IFF cdn sorts before cdn-tr-atl-02 (I don't want to look up DNSSEC canonical ordering), Comcast is denying that cdn exists and Recursor aggressive NSEC is behaving correctly. And it just happens to "work" when the resolver doesn't happen to have the relevant NSEC record in its cache.

With the right queries, I can coax Unbound and a proprietary implementation into returning NXDOMAIN for cdn too.

pieterlexis commented 3 years ago

IFF cdn sorts before cdn-tr-atl-02

It does :)

rgacogne commented 3 years ago

Yep, aggressive NSEC is indeed picking up the denial of existence proof and synthesizing an answer from that:

Nov 04 09:54:18 1 [2/1] question for 'cdn.speedtest-prod.xcr.comcast.net|A' from 127.0.0.1:37908
Nov 04 09:54:18 [2] : no TA found for 'cdn.speedtest-prod.xcr.comcast.net' among 1
Nov 04 09:54:18 [2] : no TA found for 'speedtest-prod.xcr.comcast.net' among 1
Nov 04 09:54:18 [2] : no TA found for 'xcr.comcast.net' among 1
Nov 04 09:54:18 [2] : no TA found for 'comcast.net' among 1
Nov 04 09:54:18 [2] : no TA found for 'net' among 1
Nov 04 09:54:18 [2] : got TA for '.'
Nov 04 09:54:18 [2] QM cdn.speedtest-prod.xcr.comcast.net.|A child=(empty): doResolve
Nov 04 09:54:18 [2] cdn.speedtest-prod.xcr.comcast.net: Wants DNSSEC processing, auth data in query for A
Nov 04 09:54:18 [2] cdn.speedtest-prod.xcr.comcast.net: Recursion not requested for 'cdn.speedtest-prod.xcr.comcast.net|A', peeking at auth/forward zones
Nov 04 09:54:18 Looking for a NSEC before cdn.speedtest-prod.xcr.comcast.net: found a possible NSEC at speedtest-prod.xcr.comcast.net cdn.speedtest-prod.xcr.comcast.net is covered by (speedtest-prod.xcr.comcast.net to cdn-tr-atl-02.speedtest-prod.xcr.comcast.net)  and it proves that the name does not exist
Nov 04 09:54:18 Now looking for a NSEC before the wildcard *.speedtest-prod.xcr.comcast.net: found a possible NSEC at speedtest-prod.xcr.comcast.net *.speedtest-prod.xcr.comcast.net is covered by (speedtest-prod.xcr.comcast.net to cdn-tr-atl-02.speedtest-prod.xcr.comcast.net)  and it proves that there is no matching wildcard
Nov 04 09:54:18 Found valid NSECs covering the requested name and type!
Nov 04 09:54:18 [2] QM cdn.speedtest-prod.xcr.comcast.net.|A child=(empty): Step0 Found in cache
Nov 04 09:54:18 Answer to cdn.speedtest-prod.xcr.comcast.net|A for 127.0.0.1:37908 validates correctly
Nov 04 09:54:18 1 [2/1] answer to question 'cdn.speedtest-prod.xcr.comcast.net|A': 0 answers, 1 additional, took 0 packets, 0 netw ms, 0 tot ms, 0 throttled, 0 timeouts, 0/0 tcp/dot connections, rcode=3, dnssec=Secure

So the speedtest-prod.xcr.comcast.net. zone has broken DNSSEC and needs to be fixed. In the meantime a negative trust anchor can be used to work around the issue: https://docs.powerdns.com/recursor/lua-config/dnssec.html#addNTA

phonedph1 commented 3 years ago

I've passed this onto a contact there.

bnkas commented 3 years ago

@phonedph1 Thank you for that.

@rgacogne Thank you for the insight and reference to negative trust anchor. And thanks to everyone else who helped identify the root cause.

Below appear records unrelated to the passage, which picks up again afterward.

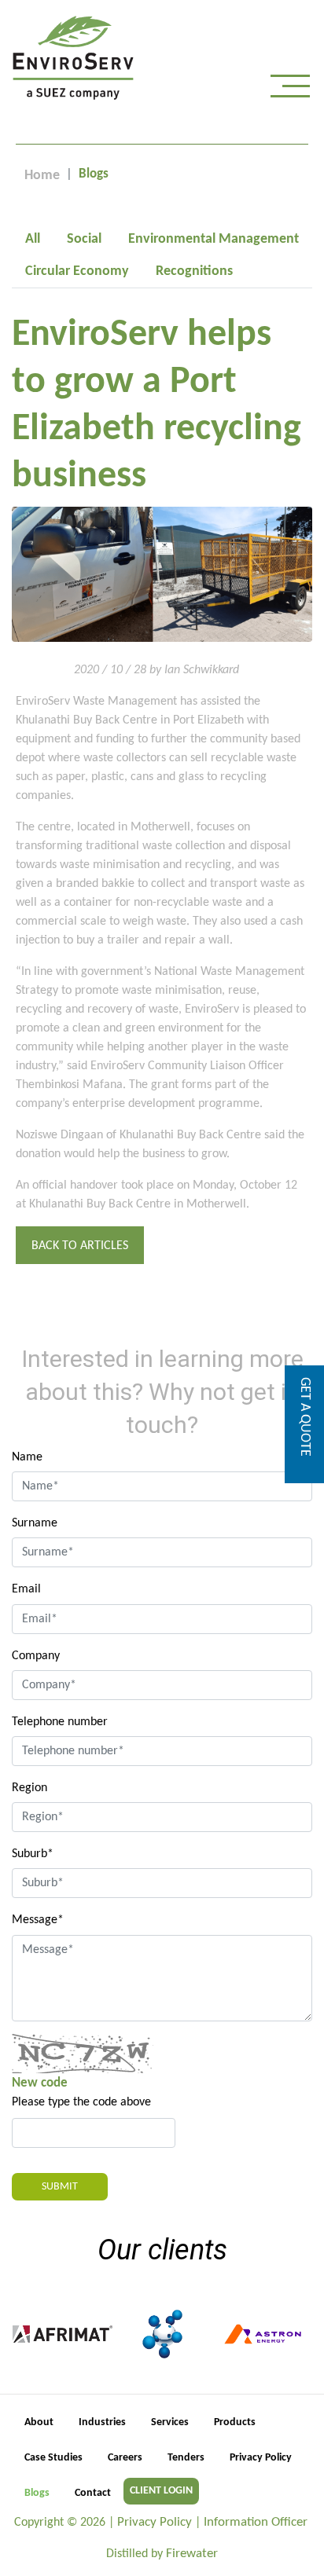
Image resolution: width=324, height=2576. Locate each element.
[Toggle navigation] (290, 90)
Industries (102, 2422)
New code (40, 2083)
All (32, 239)
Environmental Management (213, 239)
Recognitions (194, 271)
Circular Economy (77, 271)
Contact (93, 2493)
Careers (125, 2458)
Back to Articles (79, 1246)
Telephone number (60, 1722)
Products (235, 2422)
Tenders (186, 2458)
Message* (38, 1920)
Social (84, 239)
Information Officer (255, 2522)
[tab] (32, 239)
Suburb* (32, 1854)
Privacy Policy (261, 2458)
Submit (60, 2187)
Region (29, 1788)
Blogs (37, 2493)
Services (170, 2422)
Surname (34, 1523)
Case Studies (53, 2458)
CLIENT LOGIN (161, 2491)
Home (42, 175)
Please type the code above (81, 2102)
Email (26, 1589)
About (38, 2422)
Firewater (192, 2553)
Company (36, 1656)
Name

My concern is that this type of issue could also be happening for other domains as well. I have seen folks here say that "aggressive" NSEC is generating the NXDOMAIN response. When digging using other recursive resolvers with dnssec enabled, they are able to successfully resolve it to an IP address.

Could there be a way (a configuration option that can be added in the future) to controls how aggressive NSEC behaves?

Maybe the default can be "aggressive" but other options can make it more lax or sort differently (similar to other recursors) so that it would resolve to an IP address in the case above.

Thanks.

rgacogne commented 3 years ago

Aggressive NSEC caching can be disabled by setting aggressive-nsec-cache-size1 to 0. It won't solve the fact that something in that zone is broken, though, and thus it could break in other ways as well.

bnkas commented 3 years ago

@rgacogne Thank you for that explanation. I didn't fully understand that setting previously.

Adding aggressive-nsec-cache-size=0 to the recursor config file does indeed address the NXDOMAIN concern I had, as the recursor now reliably responds with IPs every time I dig for speedtest.xfinity.com.

From my perspective, I consider this issue closed as I now know of a way to control aggressive NSEC.

Thanks

omoerbeek commented 3 years ago

Do note that aggressive NSEC caching is a effective mechanism to reduce the number of queries to authoritative servers 1, there is a reason it is switched on by default.

mnordhoff commented 3 years ago

And there aren't that many broken zones that cause problems.

paddg commented 3 years ago

I suspect that domains hosted and signed on F5 are mainly affected. This is a long known problem. https://en.blog.nic.cz/2019/07/10/error-in-dnssec-implementation-on-f5-big-ip-load-balancers/